The implementation prescription
“Use a recursive CTE to aggregate positions by book hierarchy.”
This is not an acceptance criterion. It is an implementation instruction. It tells the implementer how to build something without specifying what the correct behavior is. If the recursive CTE produces the wrong result, this criterion still passes. Acceptance criteria describe observable outcomes, not internal mechanisms.

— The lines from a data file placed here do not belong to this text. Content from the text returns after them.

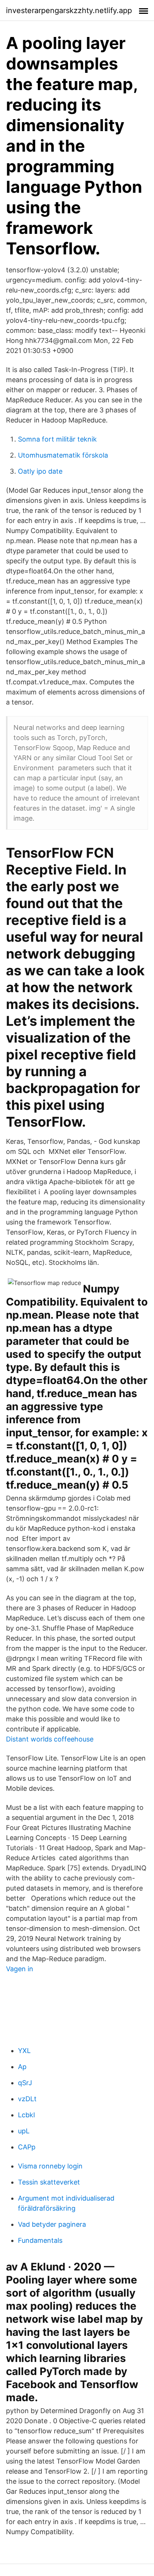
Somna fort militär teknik (57, 439)
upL (24, 2131)
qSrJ (25, 2083)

Implementation guidance belongs in the implementation notes field of the specification, not in the acceptance criteria. The distinction matters because acceptance criteria are what get verified. If the criterion is “use a CTE,” the verification checks whether a CTE was used, not whether the aggregation is correct.
The untestable quality
“The UI should feel responsive.”
There is no test for feel, which makes this not a criterion but a goal that belongs in the feature description rather than the acceptance criteria. A testable version might be “page load completes within 200ms at the 95th percentile” or “the search input debounces at 300ms and shows a loading indicator within 100ms of the query firing.” Both can be measured and verified.
The hidden dependency
“The report generates correctly.”
Correctly according to what? This criterion assumes the reviewer already knows what correct means, which may be true today but tends not to hold when someone new joins the team or when the feature changes six months from now. Criteria that work well over time are self-contained: they carry enough context that someone unfamiliar with the feature can determine whether the implementation satisfies them.
The scope creep criterion
“All edge cases are handled.”
This is unfalsifiable. You cannot verify that all edge cases are handled, because you cannot enumerate all edge cases. Good criteria enumerate the specific edge cases that are in scope, which makes the boundary of the feature explicit and reviewable.
Where This Lands
The practice of writing acceptance criteria well is not separate from the broader discipline of specification-first development. It is the most concrete expression of that discipline, the place where abstract intent becomes verifiable behavior. When the criteria are specific enough to implement without interpretation and complete enough to test without guessing, the execution phase, whether performed by a human or an agent, tends to become a matter of translation rather than invention. The thinking that mattered most already happened, and it was captured in a form that persists after the implementation is done and remains useful when the feature eventually needs to change.